_Exercise brief:_
Using the records below, write out again exactly the lines that begin at the line containing "Click the RwPretec" and end at the line containing "Click the İnsan badge for /secret%2ekey", and no other lines.

+++ Dataset records +++

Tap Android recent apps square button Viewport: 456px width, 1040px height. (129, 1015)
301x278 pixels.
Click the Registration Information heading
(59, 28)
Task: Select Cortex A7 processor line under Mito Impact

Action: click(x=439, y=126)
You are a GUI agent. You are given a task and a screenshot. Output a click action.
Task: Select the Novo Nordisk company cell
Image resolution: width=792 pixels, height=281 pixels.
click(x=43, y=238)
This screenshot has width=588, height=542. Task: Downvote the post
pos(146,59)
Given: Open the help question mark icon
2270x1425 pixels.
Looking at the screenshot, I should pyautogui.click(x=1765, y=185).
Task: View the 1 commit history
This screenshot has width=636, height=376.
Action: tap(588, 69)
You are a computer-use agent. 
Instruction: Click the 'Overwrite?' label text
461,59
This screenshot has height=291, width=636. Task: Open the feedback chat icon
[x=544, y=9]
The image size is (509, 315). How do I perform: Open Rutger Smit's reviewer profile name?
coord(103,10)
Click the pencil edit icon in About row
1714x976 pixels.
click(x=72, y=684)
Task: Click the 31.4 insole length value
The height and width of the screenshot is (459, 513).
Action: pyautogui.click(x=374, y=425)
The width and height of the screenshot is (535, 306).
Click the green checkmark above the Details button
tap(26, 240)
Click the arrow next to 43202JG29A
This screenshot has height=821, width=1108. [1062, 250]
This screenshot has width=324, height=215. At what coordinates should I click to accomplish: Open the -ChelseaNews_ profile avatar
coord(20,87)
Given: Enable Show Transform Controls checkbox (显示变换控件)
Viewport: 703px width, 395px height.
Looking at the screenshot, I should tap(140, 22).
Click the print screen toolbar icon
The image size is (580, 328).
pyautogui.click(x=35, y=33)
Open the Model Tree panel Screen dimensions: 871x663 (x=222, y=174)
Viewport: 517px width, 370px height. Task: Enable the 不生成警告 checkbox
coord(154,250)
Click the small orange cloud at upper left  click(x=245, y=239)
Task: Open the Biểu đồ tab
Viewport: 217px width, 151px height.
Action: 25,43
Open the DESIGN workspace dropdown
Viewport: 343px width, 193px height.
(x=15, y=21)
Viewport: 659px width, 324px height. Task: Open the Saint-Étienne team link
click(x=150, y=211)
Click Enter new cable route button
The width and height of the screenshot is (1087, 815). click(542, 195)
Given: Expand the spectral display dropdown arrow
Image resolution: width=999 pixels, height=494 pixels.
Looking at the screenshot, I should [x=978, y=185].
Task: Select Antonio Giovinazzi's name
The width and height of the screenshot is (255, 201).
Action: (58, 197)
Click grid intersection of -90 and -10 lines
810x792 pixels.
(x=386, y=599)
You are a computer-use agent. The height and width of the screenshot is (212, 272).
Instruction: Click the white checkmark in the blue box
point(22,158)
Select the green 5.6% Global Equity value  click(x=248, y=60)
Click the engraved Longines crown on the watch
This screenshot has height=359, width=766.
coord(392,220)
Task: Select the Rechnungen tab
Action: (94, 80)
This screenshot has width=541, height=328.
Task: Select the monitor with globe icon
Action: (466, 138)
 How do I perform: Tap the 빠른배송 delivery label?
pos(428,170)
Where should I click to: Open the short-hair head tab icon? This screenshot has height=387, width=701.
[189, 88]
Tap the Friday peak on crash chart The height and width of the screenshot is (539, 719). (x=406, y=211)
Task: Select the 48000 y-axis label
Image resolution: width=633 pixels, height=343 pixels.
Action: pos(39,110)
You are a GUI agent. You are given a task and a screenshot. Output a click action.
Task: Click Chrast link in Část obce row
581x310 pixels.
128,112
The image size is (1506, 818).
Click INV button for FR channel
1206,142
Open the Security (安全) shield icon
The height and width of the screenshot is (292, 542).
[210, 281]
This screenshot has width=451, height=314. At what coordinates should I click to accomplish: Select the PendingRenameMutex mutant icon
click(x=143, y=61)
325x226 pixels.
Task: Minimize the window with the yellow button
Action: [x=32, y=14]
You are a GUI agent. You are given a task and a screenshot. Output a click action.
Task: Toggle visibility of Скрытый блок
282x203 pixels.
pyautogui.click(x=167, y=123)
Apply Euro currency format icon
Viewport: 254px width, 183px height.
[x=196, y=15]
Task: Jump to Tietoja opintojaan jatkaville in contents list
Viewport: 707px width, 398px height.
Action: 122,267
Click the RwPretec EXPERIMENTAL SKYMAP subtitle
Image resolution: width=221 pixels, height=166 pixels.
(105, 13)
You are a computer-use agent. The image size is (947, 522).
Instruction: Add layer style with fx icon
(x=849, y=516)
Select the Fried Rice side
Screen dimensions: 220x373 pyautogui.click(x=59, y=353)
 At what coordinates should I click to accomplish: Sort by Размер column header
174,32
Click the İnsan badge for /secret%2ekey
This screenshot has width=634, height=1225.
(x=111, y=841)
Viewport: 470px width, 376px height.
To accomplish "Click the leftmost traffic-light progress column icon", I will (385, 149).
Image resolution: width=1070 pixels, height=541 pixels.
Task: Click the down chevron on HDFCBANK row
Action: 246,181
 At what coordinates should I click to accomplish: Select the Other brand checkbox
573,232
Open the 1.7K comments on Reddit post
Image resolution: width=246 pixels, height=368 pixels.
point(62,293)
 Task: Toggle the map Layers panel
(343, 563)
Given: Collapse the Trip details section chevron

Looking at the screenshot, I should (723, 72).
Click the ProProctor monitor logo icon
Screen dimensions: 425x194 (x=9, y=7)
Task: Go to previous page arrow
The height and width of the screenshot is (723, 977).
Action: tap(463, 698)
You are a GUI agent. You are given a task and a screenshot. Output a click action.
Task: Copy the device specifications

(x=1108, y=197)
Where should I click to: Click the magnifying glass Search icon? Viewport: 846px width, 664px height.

+++

_Solved exercise:_
Click the RwPretec EXPERIMENTAL SKYMAP subtitle
Image resolution: width=221 pixels, height=166 pixels.
(105, 13)
You are a computer-use agent. The image size is (947, 522).
Instruction: Add layer style with fx icon
(x=849, y=516)
Select the Fried Rice side
Screen dimensions: 220x373 pyautogui.click(x=59, y=353)
 At what coordinates should I click to accomplish: Sort by Размер column header
174,32
Click the İnsan badge for /secret%2ekey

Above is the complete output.